L’ascension initiatique : entre effort et révélation panoramique
Depuis le village de Sorède, comptez 2h30 d’ascension par un sentier rocailleux qui serpente entre chênes-lièges et maquis odorant. Le dénivelé de 500 mètres peut paraître intimidant, mais chaque lacet révèle un nouveau point de vue sur la plaine roussillonnaise. Mon conseil d’ami : partez tôt le matin, vers 7h30, pour éviter la chaleur estivale et profiter de cette lumière dorée si particulière aux Albères.
L’ermitage Notre-Dame du Château, construit avec les pierres de l’ancienne chapelle, marque l’approche du sommet.
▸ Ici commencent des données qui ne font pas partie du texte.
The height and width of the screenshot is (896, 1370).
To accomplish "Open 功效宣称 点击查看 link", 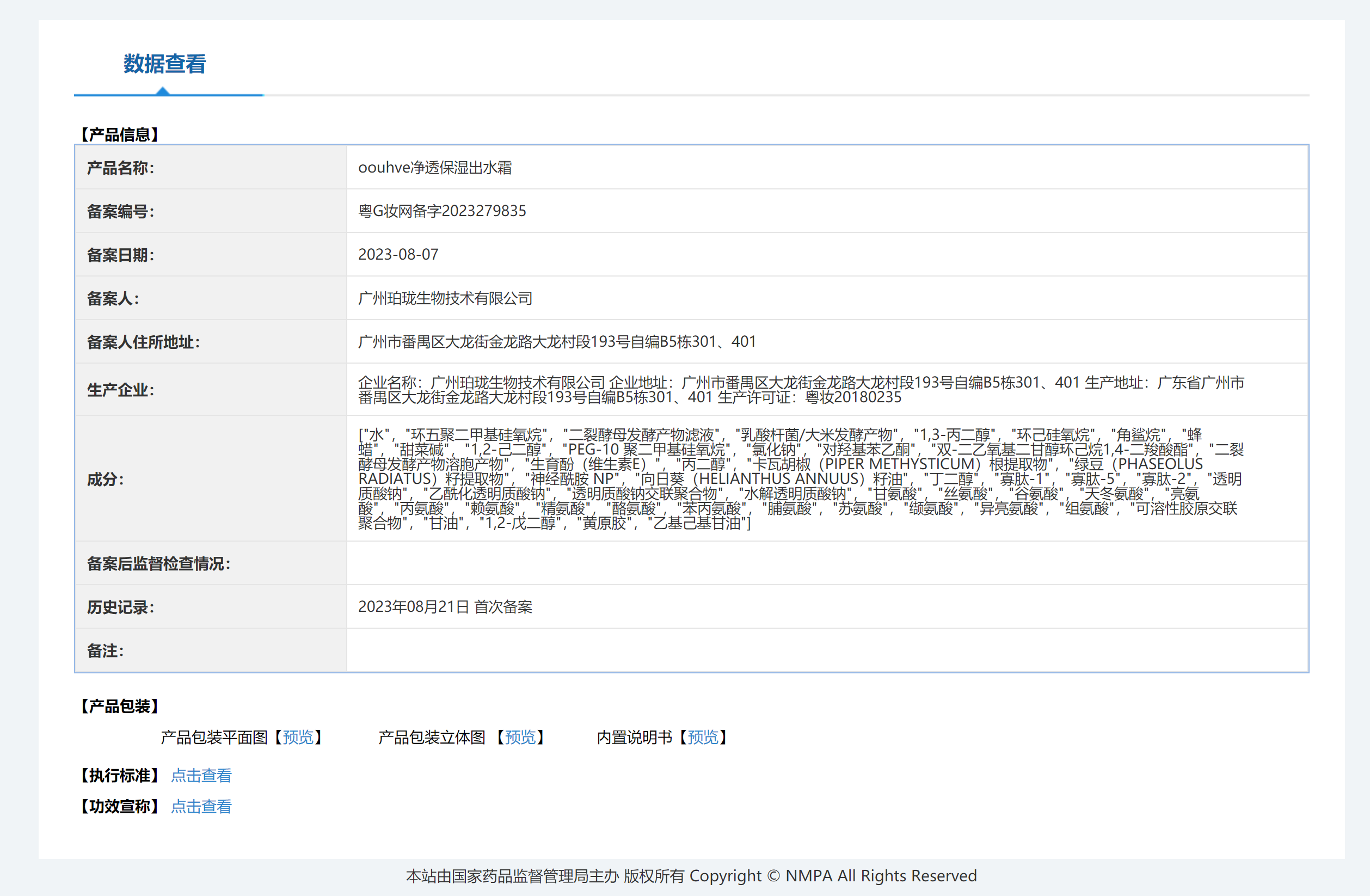I will pos(201,806).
Son retable baroque classé mérite un arrêt contemplatif avant l’assaut final vers les ruines. D’ici, le panorama à 360° dévoile ses trésors : la Méditerranée qui scintille au sud, le massif du Canigou qui veille au nord, et cette mosaïque de vignobles et villages catalans qui s’étend à perte de vue.
Secrets d’initiés : les trésors cachés d’Ultréra
Voici ce que les panneaux touristiques omettent de vous dire : à quelques centaines de mètres du château se dresse le premier four solaire mondial, construit en juillet 1900. Cette merveille technologique, aujourd’hui abandonnée, témoigne de l’esprit pionnier de nos ancêtres catalans dans la recherche d’énergies alternatives.
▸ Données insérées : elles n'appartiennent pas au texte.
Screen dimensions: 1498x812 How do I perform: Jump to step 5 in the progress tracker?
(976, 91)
Pour les photographes, je révèle mon spot secret : l’ancienne citerne voûtée, vestige le mieux conservé du château. Au coucher du soleil, ses pierres rougeoyantes créent un contraste saisissant avec l’azur méditerranéen. Et si vous cherchez d’autres merveilles archéologiques dans la région, ne manquez pas ce dolmen de 5000 ans qui se cache dans une forêt catalane, témoignage encore plus ancien de l’occupation humaine des Albères.
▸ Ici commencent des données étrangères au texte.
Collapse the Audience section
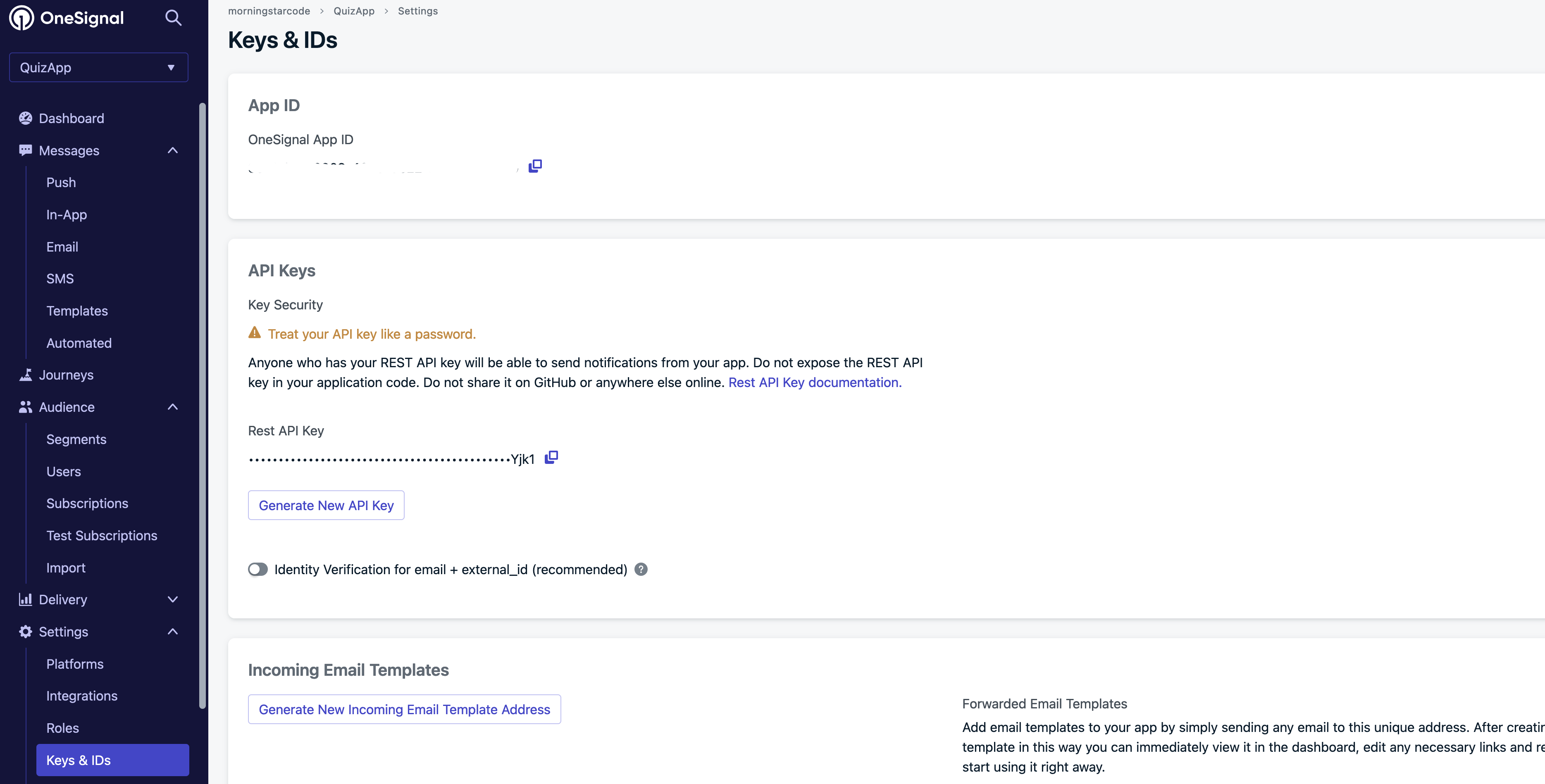The height and width of the screenshot is (784, 1545). coord(173,407)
Carnet pratique de l’explorateur : mes conseils terrain testés
L’accès au site est entièrement gratuit, mais prévoyez un équipement adapté : chaussures de randonnée obligatoires, 2 litres d’eau minimum par personne, et protection solaire. Le parking gratuit rue dels Castanyers à Sorède constitue le point de départ idéal.
Côté restauration, je vous recommande chaudement Cal Francés à Sorède pour goûter leur agneau aux herbes des Albères au retour de randonnée. Pour prolonger l’aventure, cette tour de guet à 652 mètres révèle un système de communication médiéval secret et complète parfaitement la découverte du patrimoine défensif des Albères.
Ce que les guides ne vous disent jamais
Le conseil que je donne à mes proches
Évitez absolument les week-ends de mai et septembre : c’est la période de chasse, et les sentiers résonnent de coups de fusil peu rassurants pour une balade familiale contemplative.
Ma découverte totalement inattendue
L’inscription gravée sur une pierre de l’ermitage : « 1945 – Liberté retrouvée ». Un témoignage émouvant laissé par un résistant local, preuve que ce lieu continue d’incarner l’esprit de résistance catalan à travers les siècles.
Ultréra n’est pas qu’un simple château en ruines, c’est une leçon d’histoire à ciel ouvert, un belvédère sur l’âme catalane, un rendez-vous avec l’éternité perché entre ciel et terre. Comme le disent mes amis de Sorède : « Qui n’a pas vu Ultréra n’a pas vu les Albères ».